[Passage provided]
------------------------------------------------------------
Wrap a real API in an MCP server and you hit a wall almost immediately. A production API has hundreds of operations. Expose each as its own tool and you bury the model in a tool list it cannot reason about, and most models get worse at choosing as that list grows. Hand the model the OpenAPI spec instead and you are pushing a document that can run to megabytes into a context window that has better uses. Neither option works, and the same wall shows up everywhere an MCP fronts something large: too many tools, too many prompts, a memory that has grown for a year. The answer is not a bigger context window. It is letting the agent search for the few things it needs, by meaning, at the moment it needs them.
------------------------------------------------------------
[Extracted information]

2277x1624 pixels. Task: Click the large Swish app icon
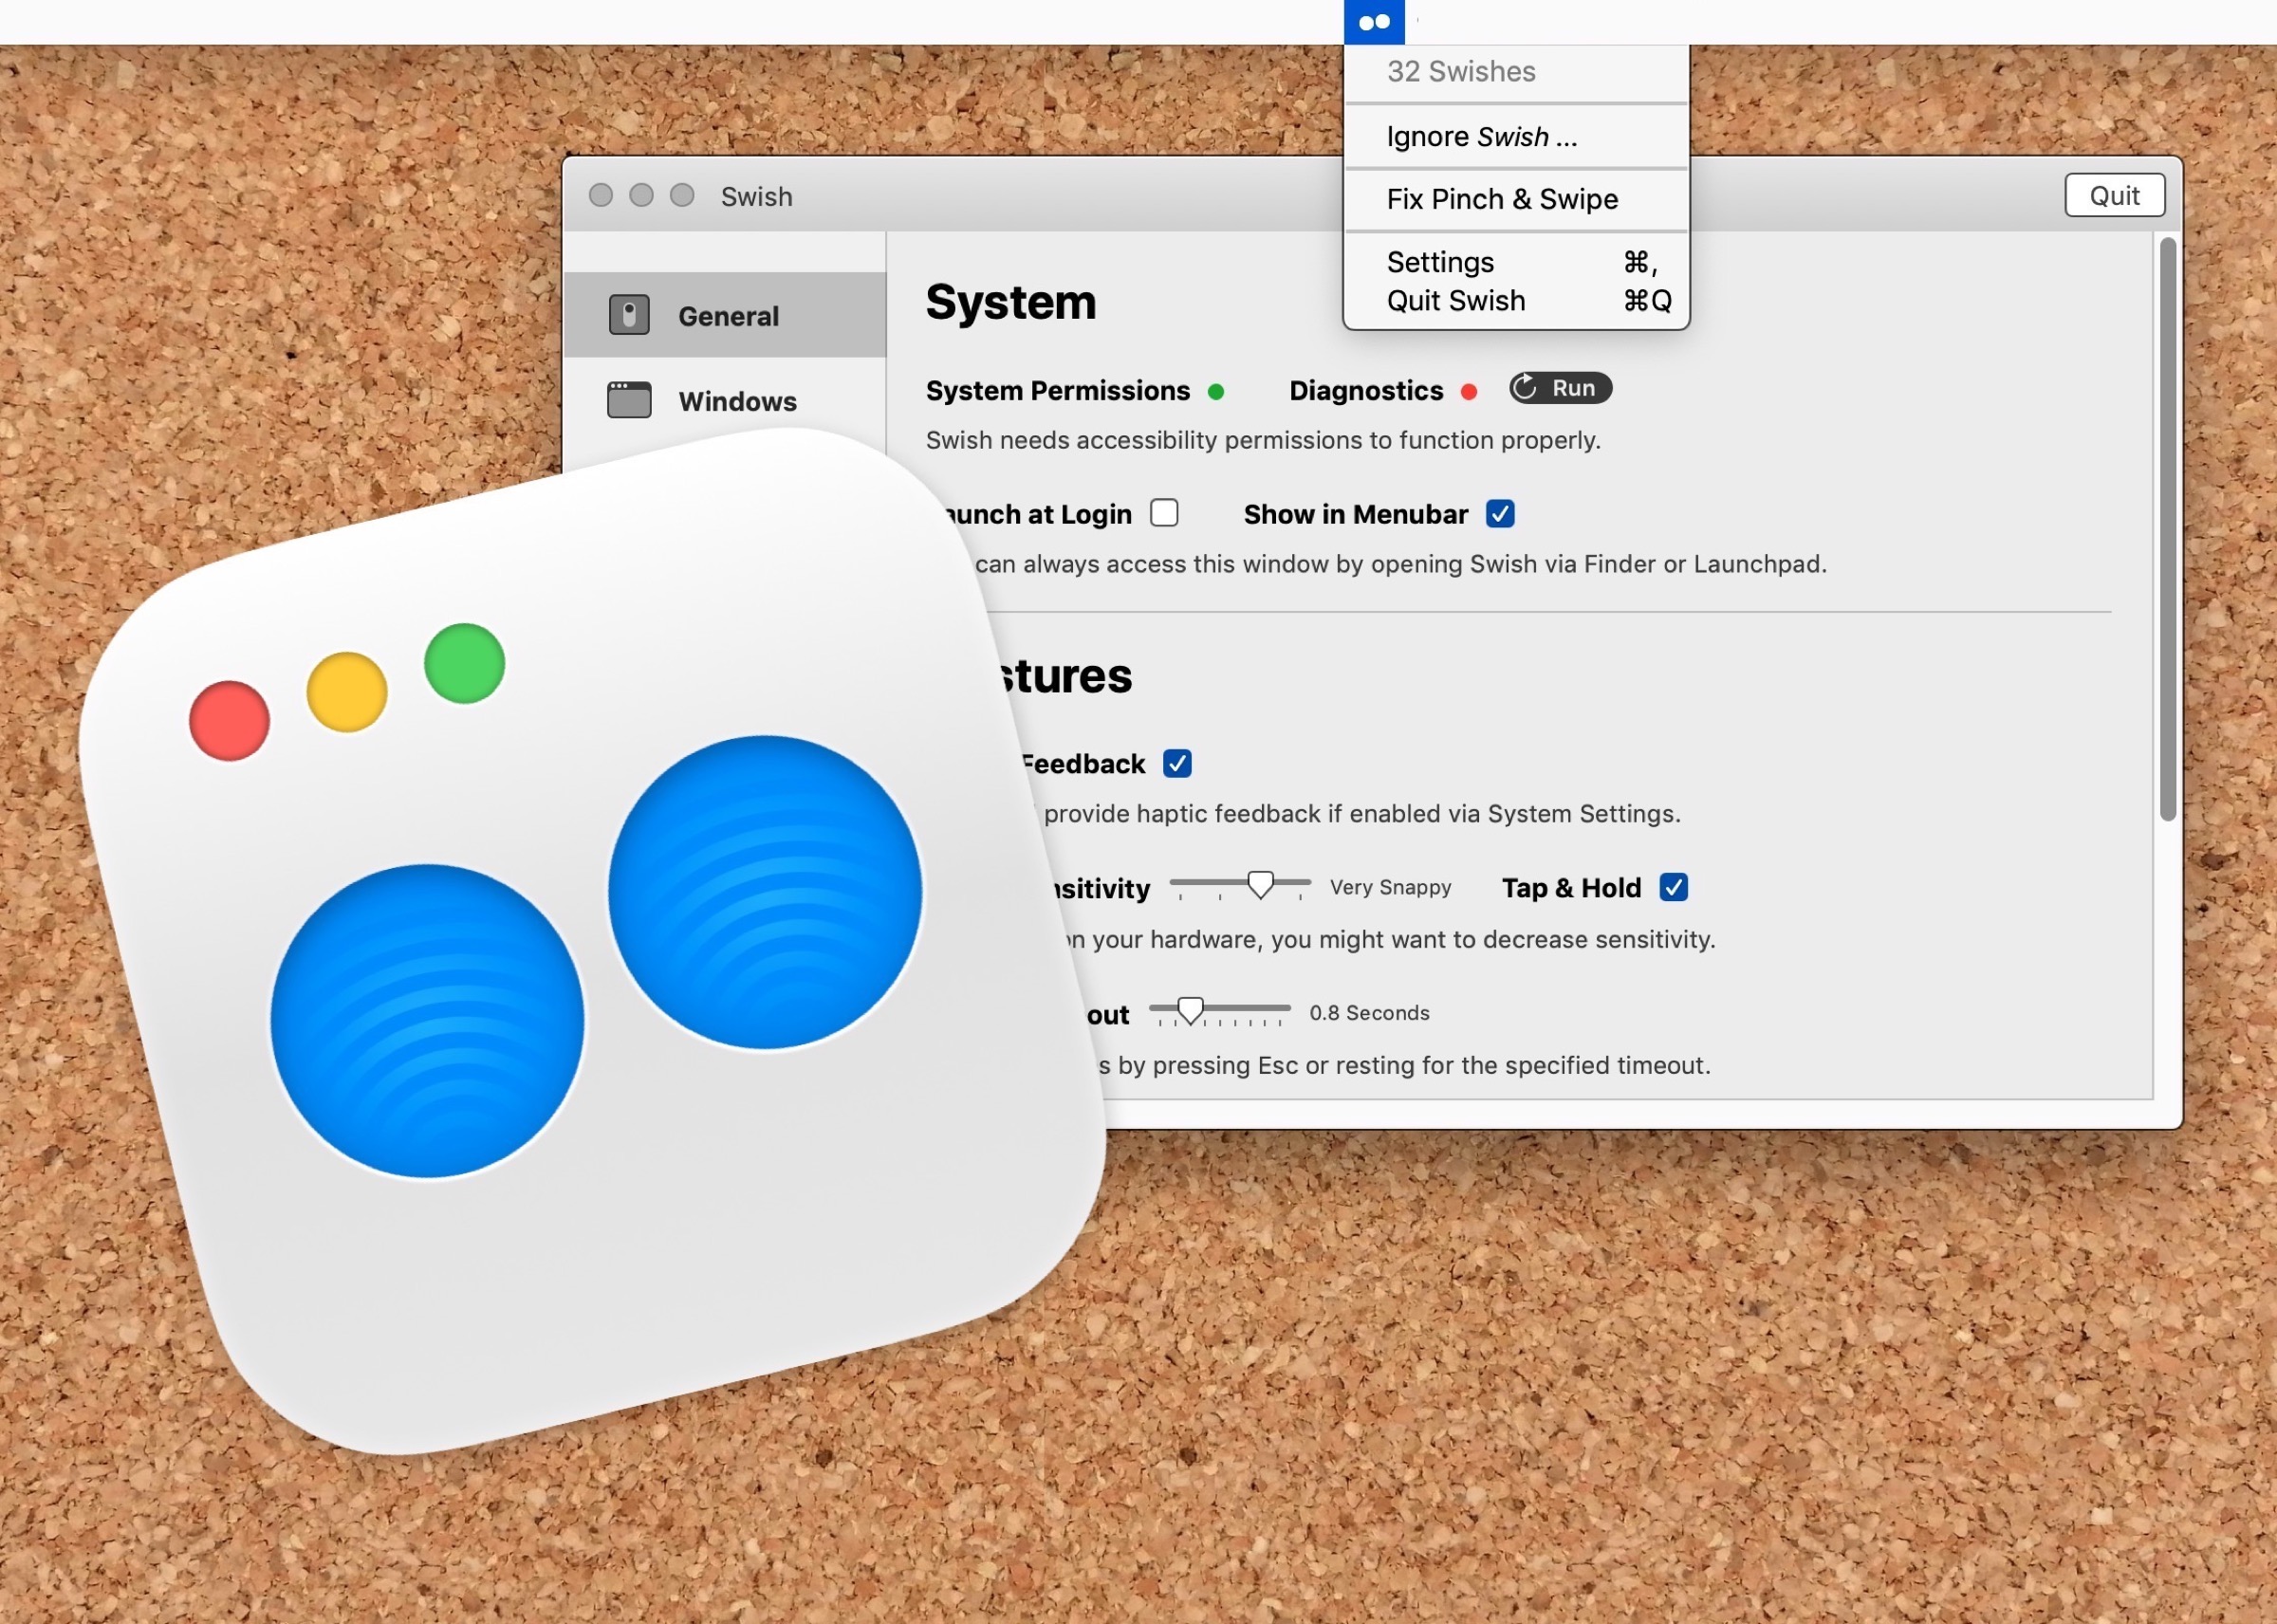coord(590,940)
------------------------------------------------------------
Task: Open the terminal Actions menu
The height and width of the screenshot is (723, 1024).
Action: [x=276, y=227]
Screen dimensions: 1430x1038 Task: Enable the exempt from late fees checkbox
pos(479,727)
------------------------------------------------------------
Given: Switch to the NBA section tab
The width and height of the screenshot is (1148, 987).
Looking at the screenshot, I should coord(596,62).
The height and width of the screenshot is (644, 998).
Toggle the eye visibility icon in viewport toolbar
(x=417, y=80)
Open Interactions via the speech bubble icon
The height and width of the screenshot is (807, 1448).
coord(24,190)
------------------------------------------------------------
[Work instructions] Duplicate everything in the passage on exposing large APIs through MCP from "Wrap a real" down to "it needs them.". The listing has no connection to the passage on exposing large APIs through MCP.

[Exercise answer]
Wrap a real API in an MCP server and you hit a wall almost immediately. A production API has hundreds of operations. Expose each as its own tool and you bury the model in a tool list it cannot reason about, and most models get worse at choosing as that list grows. Hand the model the OpenAPI spec instead and you are pushing a document that can run to megabytes into a context window that has better uses. Neither option works, and the same wall shows up everywhere an MCP fronts something large: too many tools, too many prompts, a memory that has grown for a year. The answer is not a bigger context window. It is letting the agent search for the few things it needs, by meaning, at the moment it needs them.